**What needs to be done**
Without changing anything, reproduce every record below.

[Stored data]
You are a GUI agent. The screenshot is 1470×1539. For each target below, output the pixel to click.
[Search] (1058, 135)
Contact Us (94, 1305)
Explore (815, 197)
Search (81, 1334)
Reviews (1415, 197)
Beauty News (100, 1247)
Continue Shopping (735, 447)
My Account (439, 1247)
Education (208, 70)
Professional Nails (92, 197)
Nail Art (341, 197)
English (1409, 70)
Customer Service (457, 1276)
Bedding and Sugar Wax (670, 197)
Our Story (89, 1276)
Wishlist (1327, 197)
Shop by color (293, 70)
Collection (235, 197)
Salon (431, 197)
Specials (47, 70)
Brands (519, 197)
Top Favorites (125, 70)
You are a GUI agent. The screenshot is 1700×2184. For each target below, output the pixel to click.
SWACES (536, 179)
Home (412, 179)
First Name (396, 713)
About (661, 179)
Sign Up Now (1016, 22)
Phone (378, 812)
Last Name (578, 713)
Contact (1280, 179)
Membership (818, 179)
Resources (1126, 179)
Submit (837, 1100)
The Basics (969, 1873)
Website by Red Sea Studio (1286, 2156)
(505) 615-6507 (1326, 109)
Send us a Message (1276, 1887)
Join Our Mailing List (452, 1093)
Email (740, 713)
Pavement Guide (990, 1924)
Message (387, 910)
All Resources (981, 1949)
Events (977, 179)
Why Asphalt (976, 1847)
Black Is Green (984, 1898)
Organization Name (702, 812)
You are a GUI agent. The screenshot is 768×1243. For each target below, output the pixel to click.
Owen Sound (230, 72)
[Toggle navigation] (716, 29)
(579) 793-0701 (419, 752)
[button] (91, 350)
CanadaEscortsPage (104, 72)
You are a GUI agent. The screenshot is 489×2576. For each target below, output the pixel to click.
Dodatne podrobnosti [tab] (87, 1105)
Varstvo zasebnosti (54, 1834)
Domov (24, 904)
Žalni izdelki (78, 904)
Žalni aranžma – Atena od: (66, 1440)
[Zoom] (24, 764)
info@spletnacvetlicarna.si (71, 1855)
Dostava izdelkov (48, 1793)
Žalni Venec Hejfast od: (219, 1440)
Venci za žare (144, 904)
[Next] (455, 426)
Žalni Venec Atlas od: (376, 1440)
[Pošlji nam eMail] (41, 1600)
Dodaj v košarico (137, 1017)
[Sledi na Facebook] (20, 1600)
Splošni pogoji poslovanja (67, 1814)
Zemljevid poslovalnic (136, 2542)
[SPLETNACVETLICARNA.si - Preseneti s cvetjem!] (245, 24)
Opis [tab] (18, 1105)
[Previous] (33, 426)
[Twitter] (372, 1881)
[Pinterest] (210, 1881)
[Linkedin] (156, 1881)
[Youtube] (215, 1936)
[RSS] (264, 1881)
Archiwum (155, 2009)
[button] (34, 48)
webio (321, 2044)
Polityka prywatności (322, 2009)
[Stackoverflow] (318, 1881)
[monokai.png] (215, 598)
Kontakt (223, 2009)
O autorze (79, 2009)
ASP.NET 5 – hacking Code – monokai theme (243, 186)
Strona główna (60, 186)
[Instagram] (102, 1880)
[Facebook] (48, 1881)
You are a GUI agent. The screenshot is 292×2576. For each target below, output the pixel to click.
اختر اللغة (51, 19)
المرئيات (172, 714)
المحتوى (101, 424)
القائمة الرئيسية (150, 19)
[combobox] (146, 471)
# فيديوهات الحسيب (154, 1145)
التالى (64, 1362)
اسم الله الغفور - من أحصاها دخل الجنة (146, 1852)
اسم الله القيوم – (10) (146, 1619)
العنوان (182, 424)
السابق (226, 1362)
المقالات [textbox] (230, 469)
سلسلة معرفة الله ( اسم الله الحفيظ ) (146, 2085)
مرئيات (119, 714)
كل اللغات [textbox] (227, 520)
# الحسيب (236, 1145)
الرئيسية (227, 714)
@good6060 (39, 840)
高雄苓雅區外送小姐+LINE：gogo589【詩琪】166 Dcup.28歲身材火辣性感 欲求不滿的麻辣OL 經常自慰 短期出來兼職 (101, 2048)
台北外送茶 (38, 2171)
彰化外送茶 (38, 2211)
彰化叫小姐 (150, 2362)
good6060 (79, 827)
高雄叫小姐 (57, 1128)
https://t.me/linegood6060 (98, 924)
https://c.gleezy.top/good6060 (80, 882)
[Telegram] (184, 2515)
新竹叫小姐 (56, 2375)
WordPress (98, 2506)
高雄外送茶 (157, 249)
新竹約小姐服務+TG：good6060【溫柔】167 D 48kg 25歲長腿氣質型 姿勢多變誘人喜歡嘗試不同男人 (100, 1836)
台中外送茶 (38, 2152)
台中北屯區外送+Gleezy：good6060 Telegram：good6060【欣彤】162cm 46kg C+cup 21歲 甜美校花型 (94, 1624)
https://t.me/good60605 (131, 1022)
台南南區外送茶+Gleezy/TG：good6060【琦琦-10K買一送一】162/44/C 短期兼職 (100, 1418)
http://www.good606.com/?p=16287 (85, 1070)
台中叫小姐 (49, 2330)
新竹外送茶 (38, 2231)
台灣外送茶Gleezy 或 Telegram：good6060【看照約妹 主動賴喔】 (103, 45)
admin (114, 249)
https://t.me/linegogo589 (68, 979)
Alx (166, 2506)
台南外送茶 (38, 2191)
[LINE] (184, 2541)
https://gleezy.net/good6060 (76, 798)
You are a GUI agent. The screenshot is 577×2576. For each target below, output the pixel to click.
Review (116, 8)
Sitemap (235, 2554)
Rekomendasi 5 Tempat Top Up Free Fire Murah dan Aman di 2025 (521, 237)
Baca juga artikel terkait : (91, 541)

**Solution to the exercise**
You are a GUI agent. The screenshot is 1470×1539. For each target below, output the pixel to click.
[Search] (1058, 135)
Contact Us (94, 1305)
Explore (815, 197)
Search (81, 1334)
Reviews (1415, 197)
Beauty News (100, 1247)
Continue Shopping (735, 447)
My Account (439, 1247)
Education (208, 70)
Professional Nails (92, 197)
Nail Art (341, 197)
English (1409, 70)
Customer Service (457, 1276)
Bedding and Sugar Wax (670, 197)
Our Story (89, 1276)
Wishlist (1327, 197)
Shop by color (293, 70)
Collection (235, 197)
Salon (431, 197)
Specials (47, 70)
Brands (519, 197)
Top Favorites (125, 70)
You are a GUI agent. The screenshot is 1700×2184. For each target below, output the pixel to click.
SWACES (536, 179)
Home (412, 179)
First Name (396, 713)
About (661, 179)
Sign Up Now (1016, 22)
Phone (378, 812)
Last Name (578, 713)
Contact (1280, 179)
Membership (818, 179)
Resources (1126, 179)
Submit (837, 1100)
The Basics (969, 1873)
Website by Red Sea Studio (1286, 2156)
(505) 615-6507 (1326, 109)
Send us a Message (1276, 1887)
Join Our Mailing List (452, 1093)
Email (740, 713)
Pavement Guide (990, 1924)
Message (387, 910)
All Resources (981, 1949)
Events (977, 179)
Why Asphalt (976, 1847)
Black Is Green (984, 1898)
Organization Name (702, 812)
You are a GUI agent. The screenshot is 768×1243. For each target below, output the pixel to click.
Owen Sound (230, 72)
[Toggle navigation] (716, 29)
(579) 793-0701 (419, 752)
[button] (91, 350)
CanadaEscortsPage (104, 72)
You are a GUI agent. The screenshot is 489×2576. For each target below, output the pixel to click.
Dodatne podrobnosti [tab] (87, 1105)
Varstvo zasebnosti (54, 1834)
Domov (24, 904)
Žalni izdelki (78, 904)
Žalni aranžma – Atena od: (66, 1440)
[Zoom] (24, 764)
info@spletnacvetlicarna.si (71, 1855)
Dostava izdelkov (48, 1793)
Žalni Venec Hejfast od: (219, 1440)
Venci za žare (144, 904)
[Next] (455, 426)
Žalni Venec Atlas od: (376, 1440)
[Pošlji nam eMail] (41, 1600)
Dodaj v košarico (137, 1017)
[Sledi na Facebook] (20, 1600)
Splošni pogoji poslovanja (67, 1814)
Zemljevid poslovalnic (136, 2542)
[SPLETNACVETLICARNA.si - Preseneti s cvetjem!] (245, 24)
Opis [tab] (18, 1105)
[Previous] (33, 426)
[Twitter] (372, 1881)
[Pinterest] (210, 1881)
[Linkedin] (156, 1881)
[Youtube] (215, 1936)
[RSS] (264, 1881)
Archiwum (155, 2009)
[button] (34, 48)
webio (321, 2044)
Polityka prywatności (322, 2009)
[Stackoverflow] (318, 1881)
[monokai.png] (215, 598)
Kontakt (223, 2009)
O autorze (79, 2009)
ASP.NET 5 – hacking Code – monokai theme (243, 186)
Strona główna (60, 186)
[Instagram] (102, 1880)
[Facebook] (48, 1881)
You are a GUI agent. The screenshot is 292×2576. For each target below, output the pixel to click.
اختر اللغة (51, 19)
المرئيات (172, 714)
المحتوى (101, 424)
القائمة الرئيسية (150, 19)
[combobox] (146, 471)
# فيديوهات الحسيب (154, 1145)
التالى (64, 1362)
اسم الله الغفور - من أحصاها دخل الجنة (146, 1852)
اسم الله القيوم – (10) (146, 1619)
العنوان (182, 424)
السابق (226, 1362)
المقالات [textbox] (230, 469)
سلسلة معرفة الله ( اسم الله الحفيظ ) (146, 2085)
مرئيات (119, 714)
كل اللغات [textbox] (227, 520)
# الحسيب (236, 1145)
الرئيسية (227, 714)
@good6060 (39, 840)
高雄苓雅區外送小姐+LINE：gogo589【詩琪】166 Dcup.28歲身材火辣性感 欲求不滿的麻辣OL 經常自慰 短期出來兼職 (101, 2048)
台北外送茶 (38, 2171)
彰化外送茶 (38, 2211)
彰化叫小姐 (150, 2362)
good6060 (79, 827)
高雄叫小姐 (57, 1128)
https://t.me/linegood6060 (98, 924)
https://c.gleezy.top/good6060 (80, 882)
[Telegram] (184, 2515)
新竹叫小姐 (56, 2375)
WordPress (98, 2506)
高雄外送茶 (157, 249)
新竹約小姐服務+TG：good6060【溫柔】167 D 48kg 25歲長腿氣質型 姿勢多變誘人喜歡嘗試不同男人 (100, 1836)
台中外送茶 (38, 2152)
台中北屯區外送+Gleezy：good6060 Telegram：good6060【欣彤】162cm 46kg C+cup 21歲 甜美校花型 (94, 1624)
https://t.me/good60605 (131, 1022)
台南南區外送茶+Gleezy/TG：good6060【琦琦-10K買一送一】162/44/C 短期兼職 (100, 1418)
http://www.good606.com/?p=16287 (85, 1070)
台中叫小姐 (49, 2330)
新竹外送茶 (38, 2231)
台灣外送茶Gleezy 或 Telegram：good6060【看照約妹 主動賴喔】 (103, 45)
admin (114, 249)
https://t.me/linegogo589 (68, 979)
Alx (166, 2506)
台南外送茶 (38, 2191)
[LINE] (184, 2541)
https://gleezy.net/good6060 (76, 798)
You are a GUI agent. The screenshot is 577×2576. For each target below, output the pixel to click.
Review (116, 8)
Sitemap (235, 2554)
Rekomendasi 5 Tempat Top Up Free Fire Murah dan Aman di 2025 (521, 237)
Baca juga artikel terkait : (91, 541)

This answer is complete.